Dataset excerpts:
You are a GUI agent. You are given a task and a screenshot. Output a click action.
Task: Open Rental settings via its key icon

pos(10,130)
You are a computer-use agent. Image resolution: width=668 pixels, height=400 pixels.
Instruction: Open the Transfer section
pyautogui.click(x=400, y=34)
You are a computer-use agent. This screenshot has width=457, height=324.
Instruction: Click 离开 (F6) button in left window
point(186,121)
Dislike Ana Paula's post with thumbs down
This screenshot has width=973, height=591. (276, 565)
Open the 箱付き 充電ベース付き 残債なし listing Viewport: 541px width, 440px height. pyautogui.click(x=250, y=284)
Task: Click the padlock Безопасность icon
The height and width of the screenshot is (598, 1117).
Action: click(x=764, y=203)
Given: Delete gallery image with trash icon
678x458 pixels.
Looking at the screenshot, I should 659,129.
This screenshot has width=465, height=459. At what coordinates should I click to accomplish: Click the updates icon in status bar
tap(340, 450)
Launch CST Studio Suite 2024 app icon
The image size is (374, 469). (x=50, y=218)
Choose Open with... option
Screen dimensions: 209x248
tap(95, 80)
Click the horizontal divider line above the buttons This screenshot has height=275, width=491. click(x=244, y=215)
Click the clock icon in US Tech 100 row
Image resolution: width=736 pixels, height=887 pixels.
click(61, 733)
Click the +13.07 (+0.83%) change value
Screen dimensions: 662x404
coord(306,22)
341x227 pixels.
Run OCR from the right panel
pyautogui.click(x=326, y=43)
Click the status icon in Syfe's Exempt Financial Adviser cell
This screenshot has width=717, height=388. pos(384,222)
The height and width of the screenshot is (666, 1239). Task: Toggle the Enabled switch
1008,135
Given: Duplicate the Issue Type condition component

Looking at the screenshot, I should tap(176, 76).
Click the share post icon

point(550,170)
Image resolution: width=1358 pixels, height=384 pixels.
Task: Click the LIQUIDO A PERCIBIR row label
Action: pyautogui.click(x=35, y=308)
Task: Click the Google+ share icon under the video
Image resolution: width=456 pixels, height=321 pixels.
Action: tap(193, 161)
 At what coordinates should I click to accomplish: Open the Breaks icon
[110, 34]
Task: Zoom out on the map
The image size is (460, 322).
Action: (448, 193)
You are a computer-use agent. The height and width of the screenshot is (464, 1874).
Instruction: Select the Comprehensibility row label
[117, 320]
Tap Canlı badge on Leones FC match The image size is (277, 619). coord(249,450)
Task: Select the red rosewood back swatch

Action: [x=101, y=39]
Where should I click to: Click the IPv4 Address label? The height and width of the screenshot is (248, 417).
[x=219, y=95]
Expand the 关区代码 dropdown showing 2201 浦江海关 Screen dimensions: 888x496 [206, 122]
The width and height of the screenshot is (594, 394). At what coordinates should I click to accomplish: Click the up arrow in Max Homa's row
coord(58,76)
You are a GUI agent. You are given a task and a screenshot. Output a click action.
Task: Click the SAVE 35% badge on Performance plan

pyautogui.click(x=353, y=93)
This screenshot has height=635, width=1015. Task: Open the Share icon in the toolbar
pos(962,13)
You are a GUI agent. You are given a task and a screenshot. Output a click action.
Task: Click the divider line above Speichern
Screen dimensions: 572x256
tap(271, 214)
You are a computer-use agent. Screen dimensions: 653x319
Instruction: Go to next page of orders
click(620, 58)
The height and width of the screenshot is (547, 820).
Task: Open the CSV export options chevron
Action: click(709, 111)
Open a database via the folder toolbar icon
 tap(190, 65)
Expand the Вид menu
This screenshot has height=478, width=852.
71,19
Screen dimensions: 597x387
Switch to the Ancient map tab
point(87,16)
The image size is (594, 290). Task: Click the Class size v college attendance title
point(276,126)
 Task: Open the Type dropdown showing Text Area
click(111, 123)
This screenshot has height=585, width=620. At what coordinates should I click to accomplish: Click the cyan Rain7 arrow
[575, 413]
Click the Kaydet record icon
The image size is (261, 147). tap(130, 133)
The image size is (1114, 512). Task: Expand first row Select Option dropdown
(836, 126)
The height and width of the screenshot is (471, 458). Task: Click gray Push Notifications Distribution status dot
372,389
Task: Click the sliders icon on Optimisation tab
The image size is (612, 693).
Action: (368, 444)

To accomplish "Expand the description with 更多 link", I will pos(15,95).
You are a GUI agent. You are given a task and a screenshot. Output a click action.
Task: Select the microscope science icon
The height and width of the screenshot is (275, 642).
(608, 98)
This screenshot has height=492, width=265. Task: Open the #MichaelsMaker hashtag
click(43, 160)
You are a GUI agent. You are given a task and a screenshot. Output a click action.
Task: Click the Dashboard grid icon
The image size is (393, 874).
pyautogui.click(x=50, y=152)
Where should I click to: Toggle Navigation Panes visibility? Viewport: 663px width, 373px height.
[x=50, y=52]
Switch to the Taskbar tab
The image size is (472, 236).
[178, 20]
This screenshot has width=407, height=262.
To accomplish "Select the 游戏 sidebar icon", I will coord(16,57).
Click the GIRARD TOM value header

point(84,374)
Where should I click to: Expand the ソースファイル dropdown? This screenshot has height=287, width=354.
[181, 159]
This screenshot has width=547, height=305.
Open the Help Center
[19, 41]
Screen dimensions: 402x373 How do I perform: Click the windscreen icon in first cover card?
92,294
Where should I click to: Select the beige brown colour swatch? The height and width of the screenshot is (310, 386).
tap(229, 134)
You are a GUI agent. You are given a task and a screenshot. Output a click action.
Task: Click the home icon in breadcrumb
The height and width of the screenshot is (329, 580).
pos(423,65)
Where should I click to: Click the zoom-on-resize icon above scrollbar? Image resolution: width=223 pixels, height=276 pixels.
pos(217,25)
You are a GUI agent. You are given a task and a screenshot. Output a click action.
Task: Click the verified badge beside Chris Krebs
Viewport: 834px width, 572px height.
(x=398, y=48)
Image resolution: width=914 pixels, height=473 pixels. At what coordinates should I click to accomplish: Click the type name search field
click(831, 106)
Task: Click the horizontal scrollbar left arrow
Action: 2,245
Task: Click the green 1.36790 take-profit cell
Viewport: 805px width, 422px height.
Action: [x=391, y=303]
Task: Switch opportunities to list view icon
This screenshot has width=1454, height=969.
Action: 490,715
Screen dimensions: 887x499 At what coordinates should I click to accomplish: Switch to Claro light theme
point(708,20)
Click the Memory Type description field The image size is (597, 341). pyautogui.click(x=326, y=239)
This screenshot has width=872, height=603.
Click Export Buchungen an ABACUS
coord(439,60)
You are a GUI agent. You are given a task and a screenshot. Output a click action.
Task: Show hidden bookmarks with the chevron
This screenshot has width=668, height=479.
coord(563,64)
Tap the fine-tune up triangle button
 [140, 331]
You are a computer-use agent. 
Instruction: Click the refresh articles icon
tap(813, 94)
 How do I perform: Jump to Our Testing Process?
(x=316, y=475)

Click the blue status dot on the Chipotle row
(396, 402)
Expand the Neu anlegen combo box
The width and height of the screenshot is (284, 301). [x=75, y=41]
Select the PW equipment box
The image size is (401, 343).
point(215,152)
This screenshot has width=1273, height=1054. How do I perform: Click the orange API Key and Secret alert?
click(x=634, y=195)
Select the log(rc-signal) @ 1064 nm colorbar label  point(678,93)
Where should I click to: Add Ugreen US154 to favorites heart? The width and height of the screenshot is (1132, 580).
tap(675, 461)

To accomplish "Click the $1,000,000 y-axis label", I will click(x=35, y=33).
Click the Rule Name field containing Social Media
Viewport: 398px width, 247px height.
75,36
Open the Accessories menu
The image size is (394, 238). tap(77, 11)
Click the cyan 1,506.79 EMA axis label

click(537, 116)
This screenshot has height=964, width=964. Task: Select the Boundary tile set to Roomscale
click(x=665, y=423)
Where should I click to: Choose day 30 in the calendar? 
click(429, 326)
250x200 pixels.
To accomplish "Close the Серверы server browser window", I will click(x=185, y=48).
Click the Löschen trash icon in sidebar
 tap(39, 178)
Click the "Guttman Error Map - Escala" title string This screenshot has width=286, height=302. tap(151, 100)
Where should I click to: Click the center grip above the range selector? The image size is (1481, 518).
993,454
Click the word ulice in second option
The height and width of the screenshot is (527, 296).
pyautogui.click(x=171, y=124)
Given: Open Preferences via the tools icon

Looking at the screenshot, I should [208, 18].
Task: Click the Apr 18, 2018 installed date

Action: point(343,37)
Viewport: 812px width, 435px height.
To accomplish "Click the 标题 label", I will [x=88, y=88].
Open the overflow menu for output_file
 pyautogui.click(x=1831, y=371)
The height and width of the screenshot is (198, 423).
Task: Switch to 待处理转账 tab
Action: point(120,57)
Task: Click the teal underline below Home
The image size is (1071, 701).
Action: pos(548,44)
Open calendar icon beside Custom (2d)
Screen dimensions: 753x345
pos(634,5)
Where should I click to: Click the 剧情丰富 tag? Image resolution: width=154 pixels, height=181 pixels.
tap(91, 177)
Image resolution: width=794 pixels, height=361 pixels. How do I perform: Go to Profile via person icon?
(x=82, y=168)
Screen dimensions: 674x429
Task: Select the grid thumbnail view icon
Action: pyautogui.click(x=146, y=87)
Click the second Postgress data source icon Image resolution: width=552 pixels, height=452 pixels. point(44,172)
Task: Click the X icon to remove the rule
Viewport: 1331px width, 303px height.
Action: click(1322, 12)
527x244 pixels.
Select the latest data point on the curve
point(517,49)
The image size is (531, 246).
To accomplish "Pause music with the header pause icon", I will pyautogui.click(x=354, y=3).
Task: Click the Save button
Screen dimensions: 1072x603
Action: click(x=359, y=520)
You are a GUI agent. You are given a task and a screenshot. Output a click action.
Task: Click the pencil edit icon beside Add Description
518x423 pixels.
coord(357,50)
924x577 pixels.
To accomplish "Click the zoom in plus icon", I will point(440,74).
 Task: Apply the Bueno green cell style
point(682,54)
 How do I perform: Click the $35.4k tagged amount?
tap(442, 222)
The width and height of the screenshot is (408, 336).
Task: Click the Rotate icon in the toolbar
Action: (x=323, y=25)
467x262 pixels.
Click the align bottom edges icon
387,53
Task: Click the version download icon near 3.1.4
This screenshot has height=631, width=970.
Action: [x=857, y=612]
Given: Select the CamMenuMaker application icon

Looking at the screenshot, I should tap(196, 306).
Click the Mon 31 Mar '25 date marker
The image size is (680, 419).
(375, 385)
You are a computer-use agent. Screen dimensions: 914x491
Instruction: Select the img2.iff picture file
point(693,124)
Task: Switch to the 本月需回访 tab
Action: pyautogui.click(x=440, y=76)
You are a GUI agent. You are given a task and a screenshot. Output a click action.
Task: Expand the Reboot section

WHAT NEEDS TO BE DONE:
Please give the number of lines in the entries that contain the word "computer", and nothing besides it.

RESPONSE BOX:
6